Maciej Pawlikowski, recenzja gry Death Stranding
Trudno wytłumaczyć powab Death Stranding, bo to doświadczenie, na temat którego każdy powinien wyrobić sobie zdanie sam. Tytuł ten mocno zresztą podzielił społeczność graczy – dla niektórych to pretensjonalny symulator chodzenia z niepotrzebnie poplątaną, podaną w niezgrabny sposób fabułą, dla innych autentyczne przeżycie z kinowym zacięciem i pozytywnym przesłaniem. Nie będziemy oceniać, który z tych obozów ma rację – dzieło Kojimy udowodniło swoją ważkość już tym, jakie wzbudza emocje i dyskusje.
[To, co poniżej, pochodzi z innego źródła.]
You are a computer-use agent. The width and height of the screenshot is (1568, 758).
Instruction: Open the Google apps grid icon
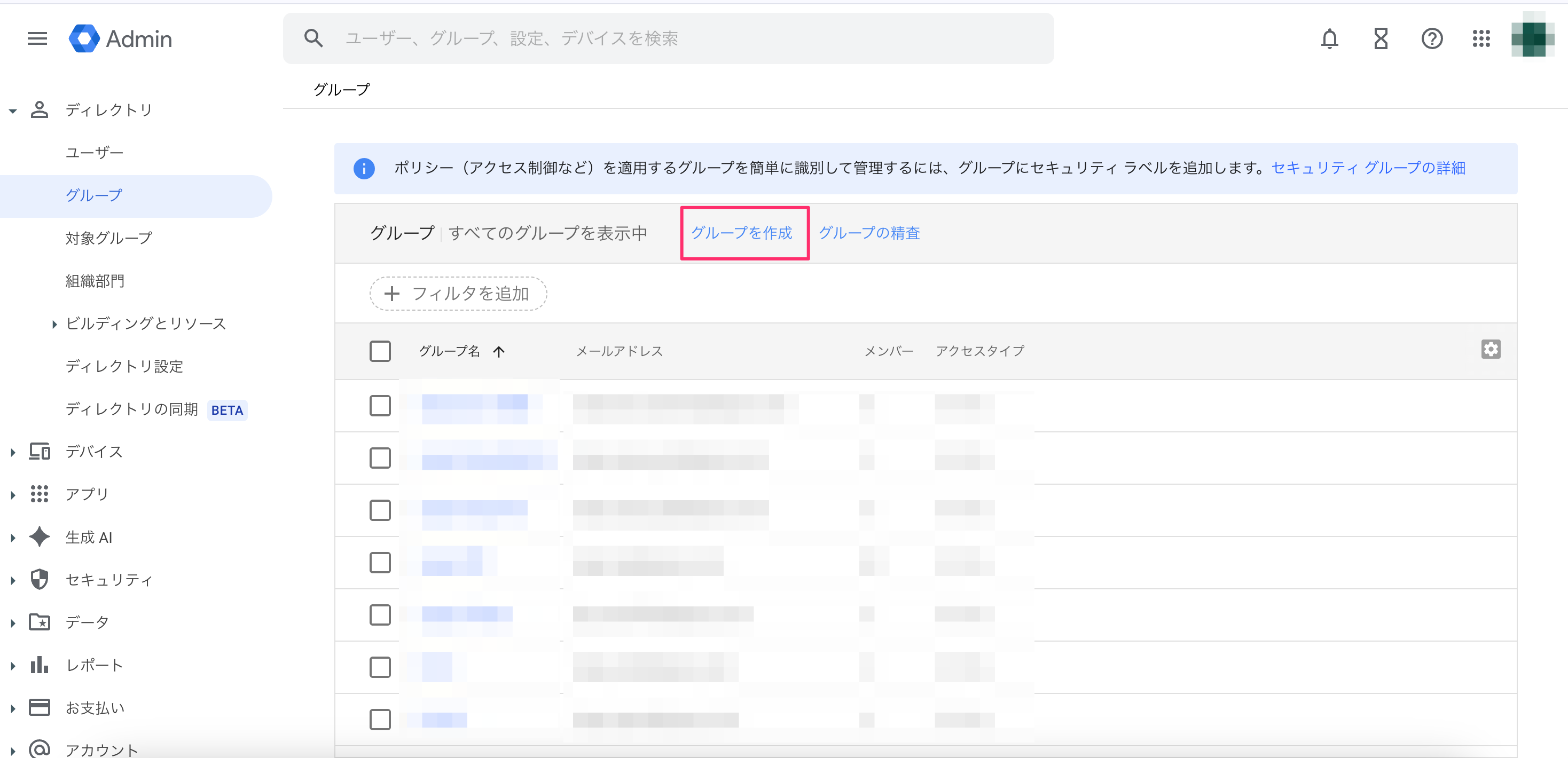1481,39
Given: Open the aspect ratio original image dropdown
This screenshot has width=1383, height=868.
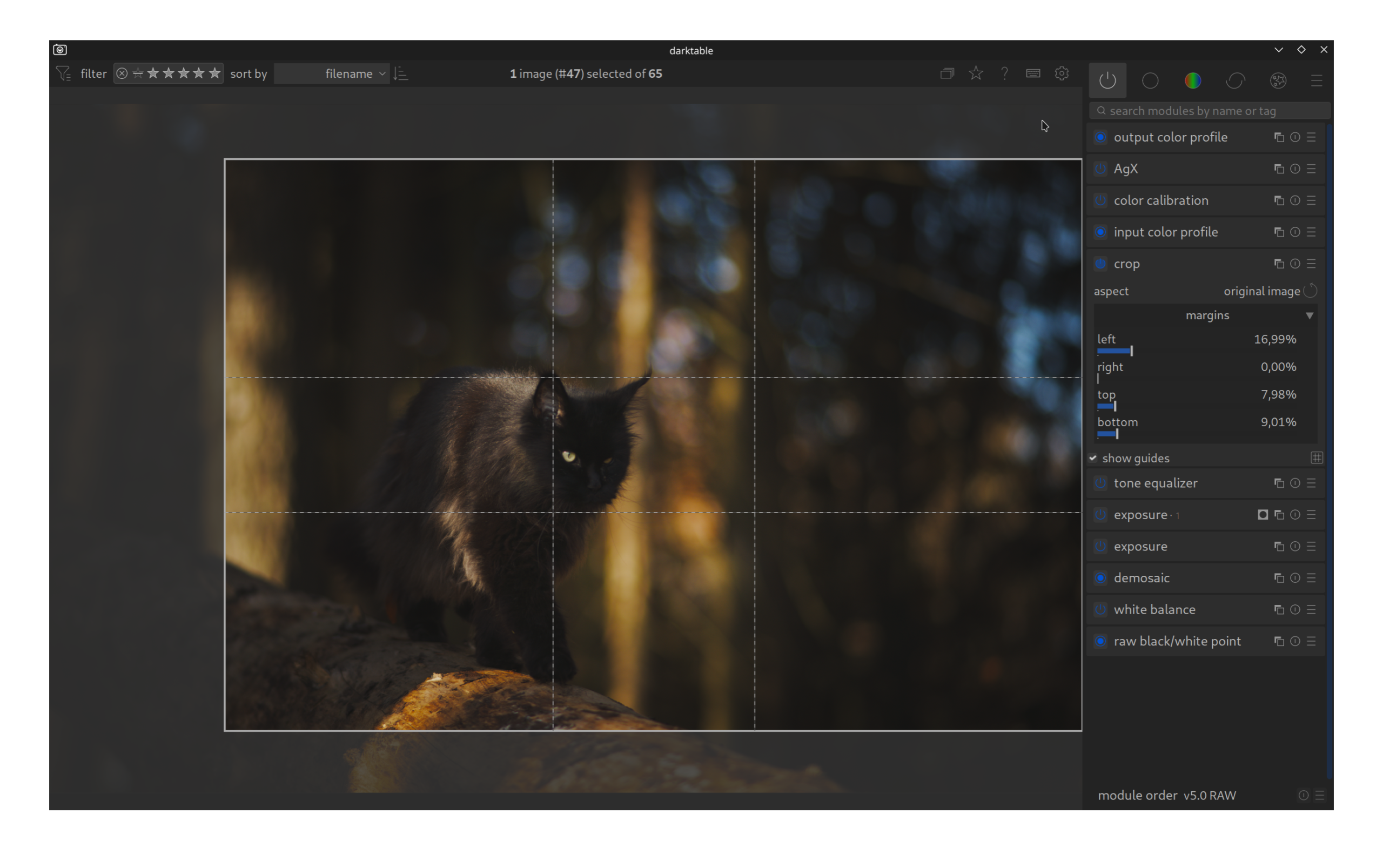Looking at the screenshot, I should tap(1261, 291).
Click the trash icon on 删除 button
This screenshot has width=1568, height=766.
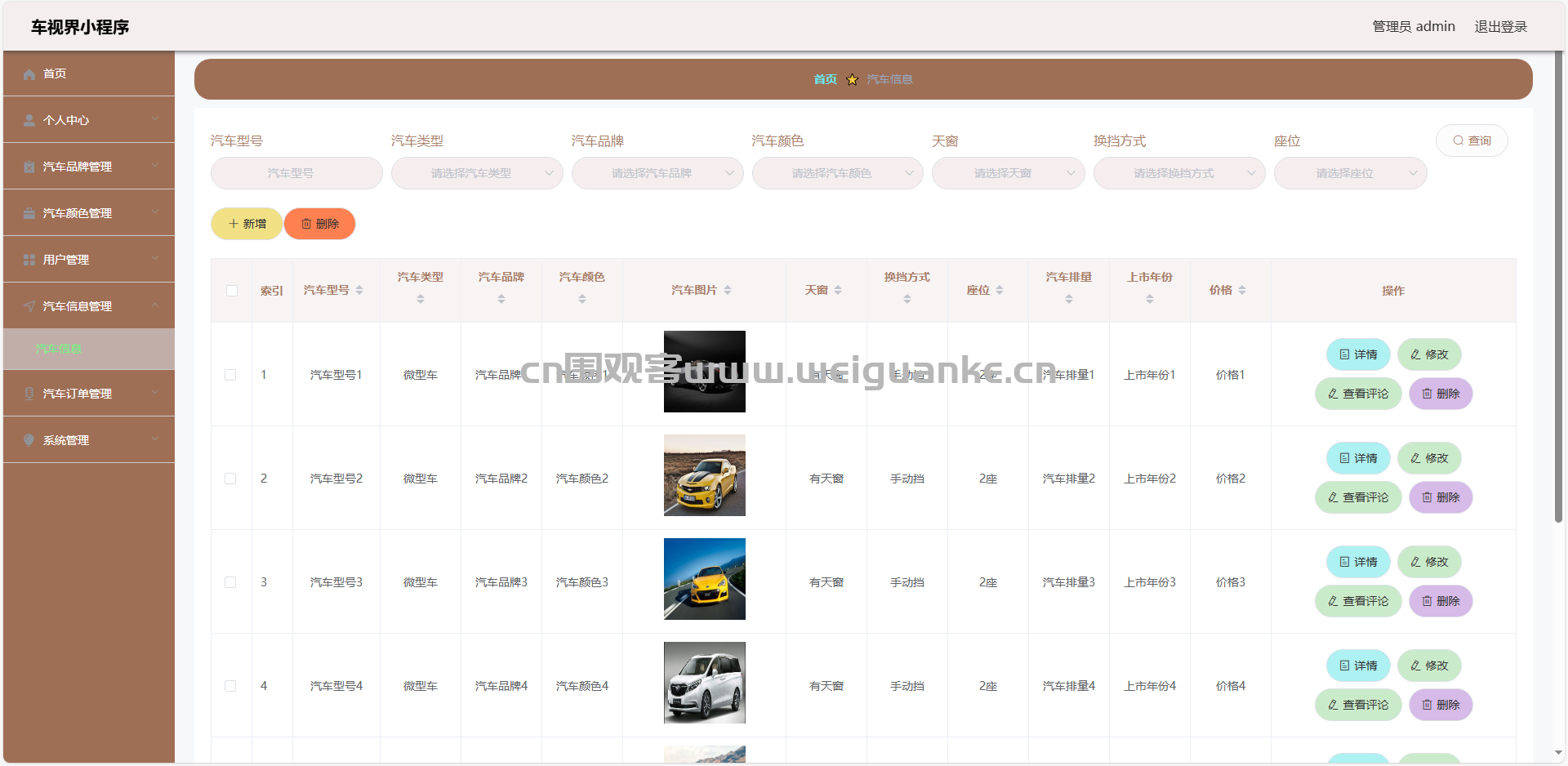[306, 223]
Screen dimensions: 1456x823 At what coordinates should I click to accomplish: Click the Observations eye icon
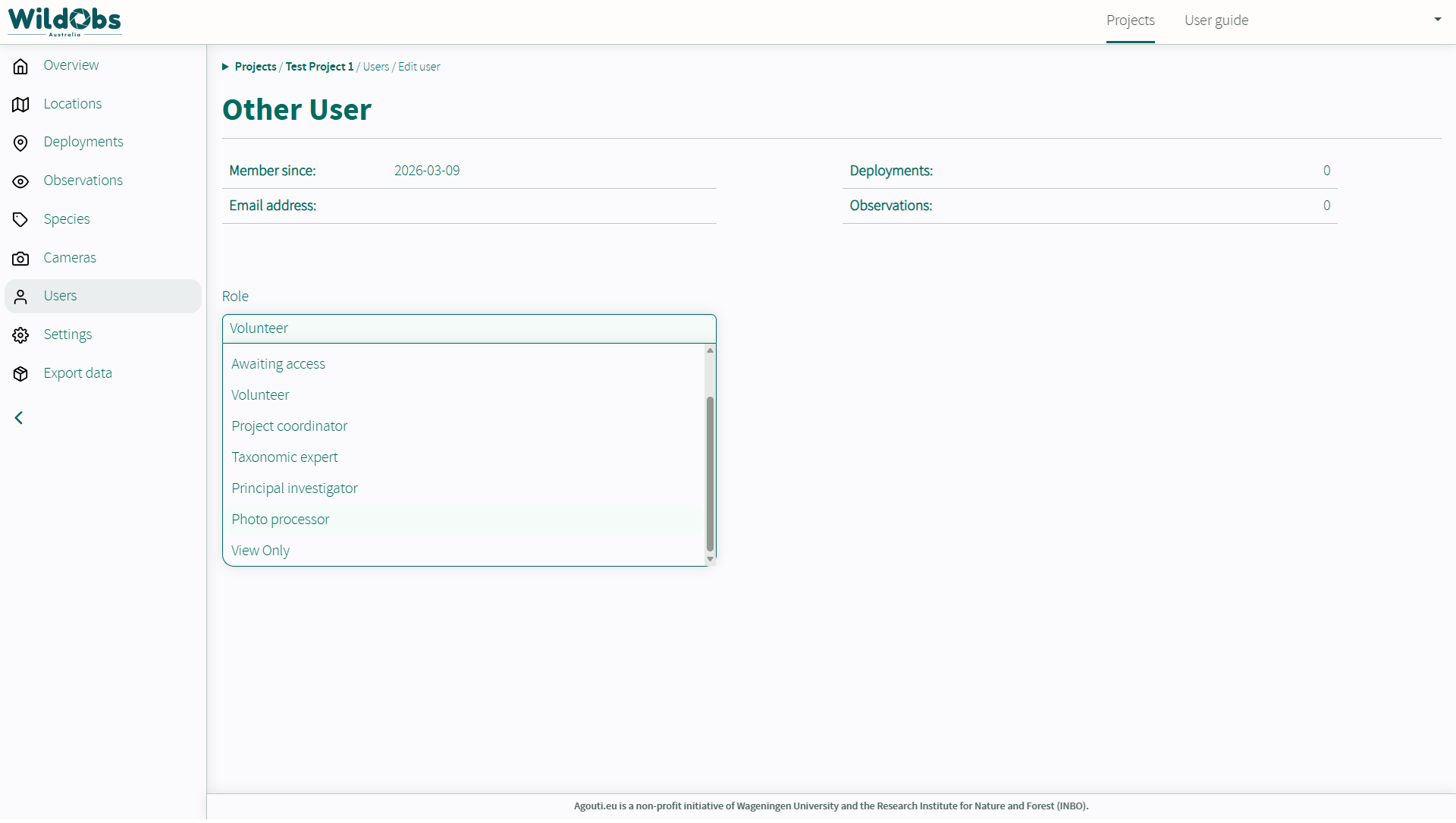(x=20, y=181)
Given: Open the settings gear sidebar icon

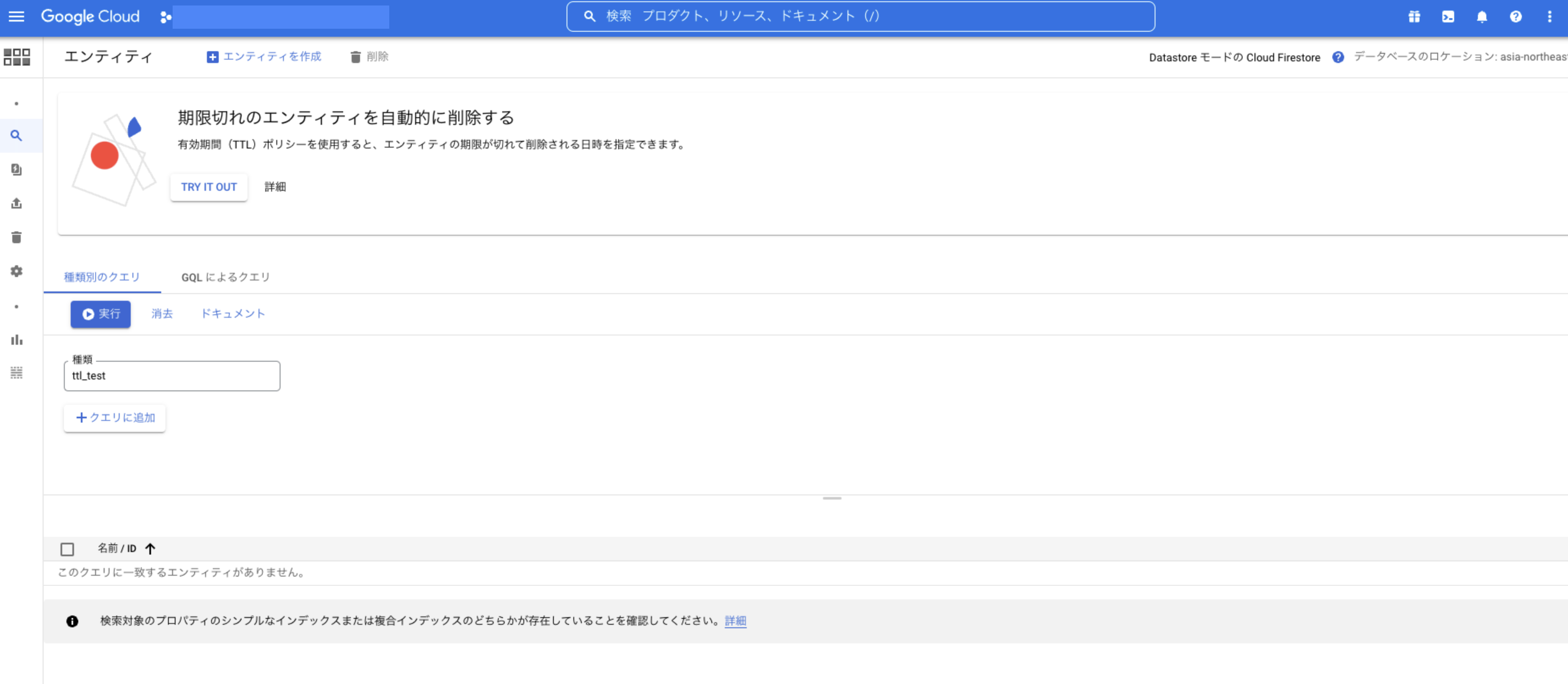Looking at the screenshot, I should click(17, 272).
A przy tym jednego nie sposób Japończykowi odmówić. Death Stranding powala klimatem, jest też niewątpliwym osiągnięciem w dziedzinie oprawy audiowizualnej. Czuć, że całe to skomplikowane, ale dopracowane w najmniejszych szczegółach uniwersum po prostu żyje, a w uzyskaniu tego efektu pomaga fenomenalna grafika i ścieżka dźwiękowa, która rozłoży Was na łopatki. I nawet ci, którym zabawa w listonosza znudzi się po paru godzinach, będą zachwyceni swoimi pierwszymi wędrówkami przez ten ponury, groźny i rozbity na kawałki świat.